• _Questions to answer_
(a) Decide whether each statement agrees with the farewell post. Answer yes or no, and quote the words from the post that settle it.
(i) Newshoggers spent eight years on the Typepad site.
(ii) The writers had ties to big-party apparatuses or think tanks.
(iii) Newshoggers had been coasting for about the last year.
(b) Which two countries does the farewell post name as places of America's foreign misadventures?

• _Reading text_
+--

Farewell. The Flying Pig Has Left The Building.

Steve Hynd, August 16, 2012

After four years on the Typepad site, eight years total blogging, Newshoggers is closing it's doors today. We've been coasting the last year or so, with many of us moving on to bigger projects (Hey, Eric!) or simply running out of blogging enthusiasm, and it's time to give the old flying pig a rest.

We've done okay over those eight years, although never being quite PC enough to gain wider acceptance from the partisan "party right or wrong" crowds. We like to think we moved political conversations a little, on the ever-present wish to rush to war with Iran, on the need for a real Left that isn't licking corporatist Dem boots every cycle, on America's foreign misadventures in Afghanistan and Iraq. We like to think we made a small difference while writing under that flying pig banner. We did pretty good for a bunch with no ties to big-party apparatuses or think tanks.

+--

• _Recorded information_
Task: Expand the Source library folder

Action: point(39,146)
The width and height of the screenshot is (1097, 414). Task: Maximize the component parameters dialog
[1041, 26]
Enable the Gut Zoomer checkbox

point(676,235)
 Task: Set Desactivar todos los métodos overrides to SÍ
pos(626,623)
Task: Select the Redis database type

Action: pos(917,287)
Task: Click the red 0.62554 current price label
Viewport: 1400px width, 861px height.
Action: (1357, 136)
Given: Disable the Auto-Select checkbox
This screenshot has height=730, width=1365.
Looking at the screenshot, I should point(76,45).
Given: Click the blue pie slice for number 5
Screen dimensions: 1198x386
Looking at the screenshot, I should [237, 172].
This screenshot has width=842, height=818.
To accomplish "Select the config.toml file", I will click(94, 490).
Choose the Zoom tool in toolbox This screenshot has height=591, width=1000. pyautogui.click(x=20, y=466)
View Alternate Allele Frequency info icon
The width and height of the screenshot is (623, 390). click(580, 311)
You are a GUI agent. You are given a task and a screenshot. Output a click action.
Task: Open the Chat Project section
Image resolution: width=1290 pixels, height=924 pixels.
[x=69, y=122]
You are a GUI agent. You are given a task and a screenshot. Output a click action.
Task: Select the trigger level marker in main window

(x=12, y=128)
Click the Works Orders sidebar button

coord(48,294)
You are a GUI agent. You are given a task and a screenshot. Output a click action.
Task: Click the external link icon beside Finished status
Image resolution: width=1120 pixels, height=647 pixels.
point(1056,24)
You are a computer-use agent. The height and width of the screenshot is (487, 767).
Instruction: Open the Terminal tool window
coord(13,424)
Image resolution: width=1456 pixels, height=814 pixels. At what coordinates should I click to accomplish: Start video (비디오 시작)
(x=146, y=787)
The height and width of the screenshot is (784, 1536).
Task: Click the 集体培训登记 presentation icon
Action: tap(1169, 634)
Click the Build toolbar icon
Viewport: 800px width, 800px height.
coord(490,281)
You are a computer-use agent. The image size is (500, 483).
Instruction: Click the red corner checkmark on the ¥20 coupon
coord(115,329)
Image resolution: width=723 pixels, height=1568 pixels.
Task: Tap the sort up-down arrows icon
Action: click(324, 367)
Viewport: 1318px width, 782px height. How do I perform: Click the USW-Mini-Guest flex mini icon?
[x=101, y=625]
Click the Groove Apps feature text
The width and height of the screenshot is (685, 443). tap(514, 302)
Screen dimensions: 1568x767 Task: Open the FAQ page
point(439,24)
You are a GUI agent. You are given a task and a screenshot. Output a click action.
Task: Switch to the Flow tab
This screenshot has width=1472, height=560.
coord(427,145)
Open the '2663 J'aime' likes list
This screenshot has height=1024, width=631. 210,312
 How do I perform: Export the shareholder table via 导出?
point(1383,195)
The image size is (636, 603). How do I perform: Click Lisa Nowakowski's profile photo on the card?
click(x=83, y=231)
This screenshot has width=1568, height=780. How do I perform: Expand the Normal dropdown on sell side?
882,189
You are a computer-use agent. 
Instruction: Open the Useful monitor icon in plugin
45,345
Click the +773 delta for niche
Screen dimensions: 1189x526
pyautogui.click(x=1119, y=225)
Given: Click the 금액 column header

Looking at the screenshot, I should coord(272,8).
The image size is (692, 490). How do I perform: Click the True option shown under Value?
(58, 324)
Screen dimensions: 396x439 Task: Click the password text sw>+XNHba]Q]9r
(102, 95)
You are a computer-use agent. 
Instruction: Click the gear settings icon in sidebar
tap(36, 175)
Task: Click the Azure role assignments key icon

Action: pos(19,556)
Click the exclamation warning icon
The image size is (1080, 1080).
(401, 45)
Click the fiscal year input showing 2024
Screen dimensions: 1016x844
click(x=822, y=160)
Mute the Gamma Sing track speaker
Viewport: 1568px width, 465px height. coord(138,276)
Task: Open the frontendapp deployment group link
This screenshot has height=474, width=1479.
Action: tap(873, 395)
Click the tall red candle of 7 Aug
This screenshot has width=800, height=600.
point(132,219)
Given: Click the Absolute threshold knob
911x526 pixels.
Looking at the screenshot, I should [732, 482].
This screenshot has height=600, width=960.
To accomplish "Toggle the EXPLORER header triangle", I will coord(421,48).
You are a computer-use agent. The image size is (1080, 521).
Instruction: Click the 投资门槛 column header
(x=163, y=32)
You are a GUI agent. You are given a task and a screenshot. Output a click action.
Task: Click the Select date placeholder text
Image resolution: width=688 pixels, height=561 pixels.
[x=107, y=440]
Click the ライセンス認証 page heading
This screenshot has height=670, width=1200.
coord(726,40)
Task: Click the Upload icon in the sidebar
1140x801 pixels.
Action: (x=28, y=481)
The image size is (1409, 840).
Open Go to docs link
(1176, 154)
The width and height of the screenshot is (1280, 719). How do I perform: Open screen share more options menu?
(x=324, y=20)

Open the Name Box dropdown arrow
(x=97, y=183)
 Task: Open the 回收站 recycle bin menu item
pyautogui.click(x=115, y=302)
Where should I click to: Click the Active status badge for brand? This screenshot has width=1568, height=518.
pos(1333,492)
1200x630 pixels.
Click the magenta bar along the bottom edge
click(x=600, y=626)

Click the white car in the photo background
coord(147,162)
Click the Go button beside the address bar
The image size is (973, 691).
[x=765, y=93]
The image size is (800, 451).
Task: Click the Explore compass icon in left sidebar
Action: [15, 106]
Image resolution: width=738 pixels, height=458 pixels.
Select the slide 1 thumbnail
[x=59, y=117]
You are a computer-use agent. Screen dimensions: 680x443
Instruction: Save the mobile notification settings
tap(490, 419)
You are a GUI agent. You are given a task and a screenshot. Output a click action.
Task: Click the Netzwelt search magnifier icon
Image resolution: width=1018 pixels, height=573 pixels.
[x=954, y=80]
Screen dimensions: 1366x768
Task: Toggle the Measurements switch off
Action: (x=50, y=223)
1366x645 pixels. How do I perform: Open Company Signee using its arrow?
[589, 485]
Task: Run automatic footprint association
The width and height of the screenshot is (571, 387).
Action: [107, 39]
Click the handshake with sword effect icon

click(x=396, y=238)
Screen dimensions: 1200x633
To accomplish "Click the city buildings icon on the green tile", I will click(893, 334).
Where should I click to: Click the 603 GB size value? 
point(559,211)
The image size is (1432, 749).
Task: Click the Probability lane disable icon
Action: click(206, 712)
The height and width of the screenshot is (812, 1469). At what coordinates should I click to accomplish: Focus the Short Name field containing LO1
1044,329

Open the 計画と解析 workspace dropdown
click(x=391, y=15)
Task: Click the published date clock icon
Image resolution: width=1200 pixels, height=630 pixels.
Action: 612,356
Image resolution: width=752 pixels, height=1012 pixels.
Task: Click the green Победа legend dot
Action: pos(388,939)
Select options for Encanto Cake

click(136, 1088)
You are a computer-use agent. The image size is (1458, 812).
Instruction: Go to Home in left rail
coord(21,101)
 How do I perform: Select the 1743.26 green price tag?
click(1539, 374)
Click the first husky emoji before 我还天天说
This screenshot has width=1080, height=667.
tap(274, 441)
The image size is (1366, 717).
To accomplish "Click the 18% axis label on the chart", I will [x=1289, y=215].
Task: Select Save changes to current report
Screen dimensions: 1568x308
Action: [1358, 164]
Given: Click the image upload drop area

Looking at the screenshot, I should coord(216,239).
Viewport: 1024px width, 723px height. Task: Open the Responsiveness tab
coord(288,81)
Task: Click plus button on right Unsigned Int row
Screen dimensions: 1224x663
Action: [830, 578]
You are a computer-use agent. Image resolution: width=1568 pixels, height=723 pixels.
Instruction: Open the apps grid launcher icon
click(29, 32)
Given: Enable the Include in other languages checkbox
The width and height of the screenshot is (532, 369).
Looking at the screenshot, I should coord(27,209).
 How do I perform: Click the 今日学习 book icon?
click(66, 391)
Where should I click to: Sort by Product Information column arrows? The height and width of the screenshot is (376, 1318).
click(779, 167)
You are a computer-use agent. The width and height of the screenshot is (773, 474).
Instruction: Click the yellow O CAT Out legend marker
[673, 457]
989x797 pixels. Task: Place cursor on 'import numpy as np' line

+--

• _Exercise solutions_
(a)
(i) No: "After four years on the Typepad site, eight years total blogging"
(ii) No: "We did pretty good for a bunch with no ties to big-party apparatuses or think tanks."
(iii) Yes: "We've been coasting the last year or so"

(b) Afghanistan and Iraq.